Basic Chicken Stew
Chicken Stew
Making a stew is probably the easiest most bestest food there is…
The trick is the sequence in which you add the ingredients. You need to build flavors.
This is a basic Chicken Stew. Add whatever you like or whatever you have in the refrigerator.
- 1 chicken
- 1 large onion
- 1 garlic pod
- 5 stalks celery
- 3 serranos
- 1 pkg baby carrots
- 1 pkg frozen corn, green bean mix
- 4 large potatoes
- 2 cans stock
- 2 cans tomatoes
- (save unused parts of carrots, celery, onion and serranos)
Chop the ends off the onion, carrots and celery and place in a large stew pot or Dutch Oven.
Place chicken in the pot as well and add about 2 quarts of water, salt and pepper.
Bring to a boil, reduce heat to a simmering boil, cover slightly and cook for 1 hour.
Removing any excess skin/fat as it falls away from the bird to minimize grease build up.
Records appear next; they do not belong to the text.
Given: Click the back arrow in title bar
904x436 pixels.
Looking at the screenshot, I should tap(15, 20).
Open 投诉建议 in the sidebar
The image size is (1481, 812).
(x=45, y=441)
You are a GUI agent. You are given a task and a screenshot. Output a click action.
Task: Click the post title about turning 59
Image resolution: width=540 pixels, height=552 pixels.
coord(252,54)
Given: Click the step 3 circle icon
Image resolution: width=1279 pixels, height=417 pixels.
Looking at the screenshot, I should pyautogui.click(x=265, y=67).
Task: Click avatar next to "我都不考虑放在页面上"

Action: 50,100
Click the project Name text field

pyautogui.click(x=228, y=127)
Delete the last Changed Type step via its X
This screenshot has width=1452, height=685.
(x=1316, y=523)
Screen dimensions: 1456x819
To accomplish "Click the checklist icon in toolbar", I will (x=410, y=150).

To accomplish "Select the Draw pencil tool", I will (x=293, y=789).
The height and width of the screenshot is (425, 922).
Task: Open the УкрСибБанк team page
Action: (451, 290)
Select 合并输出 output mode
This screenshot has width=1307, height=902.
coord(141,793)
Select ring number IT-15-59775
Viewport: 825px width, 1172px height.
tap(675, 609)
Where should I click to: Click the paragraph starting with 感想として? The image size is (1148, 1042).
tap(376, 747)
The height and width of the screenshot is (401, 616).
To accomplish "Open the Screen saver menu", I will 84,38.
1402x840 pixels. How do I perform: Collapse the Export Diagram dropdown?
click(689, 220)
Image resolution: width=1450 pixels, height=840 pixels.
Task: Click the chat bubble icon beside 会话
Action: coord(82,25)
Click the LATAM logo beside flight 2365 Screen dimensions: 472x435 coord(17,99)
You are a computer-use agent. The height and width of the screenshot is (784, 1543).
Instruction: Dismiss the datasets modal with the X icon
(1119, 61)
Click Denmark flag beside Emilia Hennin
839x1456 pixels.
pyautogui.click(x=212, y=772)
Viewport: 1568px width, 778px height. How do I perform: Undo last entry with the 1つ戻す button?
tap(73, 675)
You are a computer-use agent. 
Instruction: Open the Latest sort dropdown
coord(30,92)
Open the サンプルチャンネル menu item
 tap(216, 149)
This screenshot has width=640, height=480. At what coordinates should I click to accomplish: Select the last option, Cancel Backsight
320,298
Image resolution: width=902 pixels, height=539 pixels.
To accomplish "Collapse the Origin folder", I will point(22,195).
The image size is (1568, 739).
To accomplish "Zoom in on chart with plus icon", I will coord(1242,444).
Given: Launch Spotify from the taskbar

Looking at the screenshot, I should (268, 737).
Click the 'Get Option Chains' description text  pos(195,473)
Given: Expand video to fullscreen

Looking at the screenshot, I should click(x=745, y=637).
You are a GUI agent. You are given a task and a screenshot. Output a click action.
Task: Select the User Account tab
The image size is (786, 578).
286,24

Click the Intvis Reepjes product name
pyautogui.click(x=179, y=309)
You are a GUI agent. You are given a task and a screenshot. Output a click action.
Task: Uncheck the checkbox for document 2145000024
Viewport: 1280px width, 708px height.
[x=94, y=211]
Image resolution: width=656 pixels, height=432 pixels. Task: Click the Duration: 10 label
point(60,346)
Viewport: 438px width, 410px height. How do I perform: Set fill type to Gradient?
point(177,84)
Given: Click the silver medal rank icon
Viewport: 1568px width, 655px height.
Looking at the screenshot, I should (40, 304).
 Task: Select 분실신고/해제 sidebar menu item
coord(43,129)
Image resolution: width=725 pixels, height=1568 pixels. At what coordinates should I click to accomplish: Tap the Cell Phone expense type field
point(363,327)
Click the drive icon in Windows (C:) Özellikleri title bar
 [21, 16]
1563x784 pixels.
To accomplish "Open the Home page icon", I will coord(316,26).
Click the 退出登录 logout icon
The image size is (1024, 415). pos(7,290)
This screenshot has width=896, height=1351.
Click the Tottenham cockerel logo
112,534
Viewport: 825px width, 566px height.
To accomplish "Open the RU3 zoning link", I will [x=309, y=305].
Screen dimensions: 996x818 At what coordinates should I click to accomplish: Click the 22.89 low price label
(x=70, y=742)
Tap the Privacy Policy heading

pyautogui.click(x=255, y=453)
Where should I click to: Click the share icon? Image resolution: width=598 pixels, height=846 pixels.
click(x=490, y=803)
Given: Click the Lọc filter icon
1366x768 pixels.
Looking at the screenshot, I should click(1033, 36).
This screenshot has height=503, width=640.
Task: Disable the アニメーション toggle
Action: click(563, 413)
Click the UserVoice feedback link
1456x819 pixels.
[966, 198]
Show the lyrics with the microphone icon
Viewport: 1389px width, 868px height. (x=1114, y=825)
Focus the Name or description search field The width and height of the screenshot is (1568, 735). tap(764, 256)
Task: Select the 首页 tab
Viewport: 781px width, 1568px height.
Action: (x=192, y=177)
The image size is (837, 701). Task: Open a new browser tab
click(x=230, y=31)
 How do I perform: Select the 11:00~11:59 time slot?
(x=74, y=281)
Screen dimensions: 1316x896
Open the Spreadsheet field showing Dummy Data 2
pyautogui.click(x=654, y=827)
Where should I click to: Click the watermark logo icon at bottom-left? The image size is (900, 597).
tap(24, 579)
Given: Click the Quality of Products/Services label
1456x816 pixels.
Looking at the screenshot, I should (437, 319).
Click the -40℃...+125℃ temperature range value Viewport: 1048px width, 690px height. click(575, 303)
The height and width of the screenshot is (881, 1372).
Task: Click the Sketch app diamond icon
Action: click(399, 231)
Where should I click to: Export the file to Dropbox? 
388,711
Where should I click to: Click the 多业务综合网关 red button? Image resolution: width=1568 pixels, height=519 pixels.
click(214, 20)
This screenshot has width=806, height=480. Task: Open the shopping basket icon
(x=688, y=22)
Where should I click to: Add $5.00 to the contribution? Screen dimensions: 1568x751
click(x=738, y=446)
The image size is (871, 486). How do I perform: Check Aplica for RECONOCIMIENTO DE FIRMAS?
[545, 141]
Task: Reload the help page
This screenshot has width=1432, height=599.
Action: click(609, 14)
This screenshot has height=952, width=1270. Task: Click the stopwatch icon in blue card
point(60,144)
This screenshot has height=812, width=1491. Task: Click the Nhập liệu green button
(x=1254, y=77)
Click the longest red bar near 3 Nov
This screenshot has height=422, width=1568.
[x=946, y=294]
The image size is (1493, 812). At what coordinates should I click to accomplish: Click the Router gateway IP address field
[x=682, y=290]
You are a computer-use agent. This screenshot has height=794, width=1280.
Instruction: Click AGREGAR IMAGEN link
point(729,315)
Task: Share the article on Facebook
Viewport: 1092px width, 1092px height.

Remove chicken and let rest 20 min. Strain the water to use for stock.
I like my stock thick but you can find many ways to clarify the stock via Google I am sure.
Add oil or bacon fat to same pot and sauté onion and celery with a bit of kosher salt, covering to retain moisture. (10 min)
Add garlic, carrots and serranos. Stir and cover. (10-15 min)
In the meantime, extract meat from bird.
Add tomatoes let cook 5-10 minutes then add chicken. Cover 5 minutes.
Skim off as much fat that has congealed at the top of the stock.
Add the stock, season with salt, pepper and a bit of cumin.
Bring to a gentle boil, reduce heat to low, cover and let simmer for about an hour.
Add potatoes and frozen veggies. If necessary, add water to cover.
Cook covered additional hour. Be careful not to get a rumbling boil happnin’…
Cornbread or bisquits make an awesome companion and great to sop with!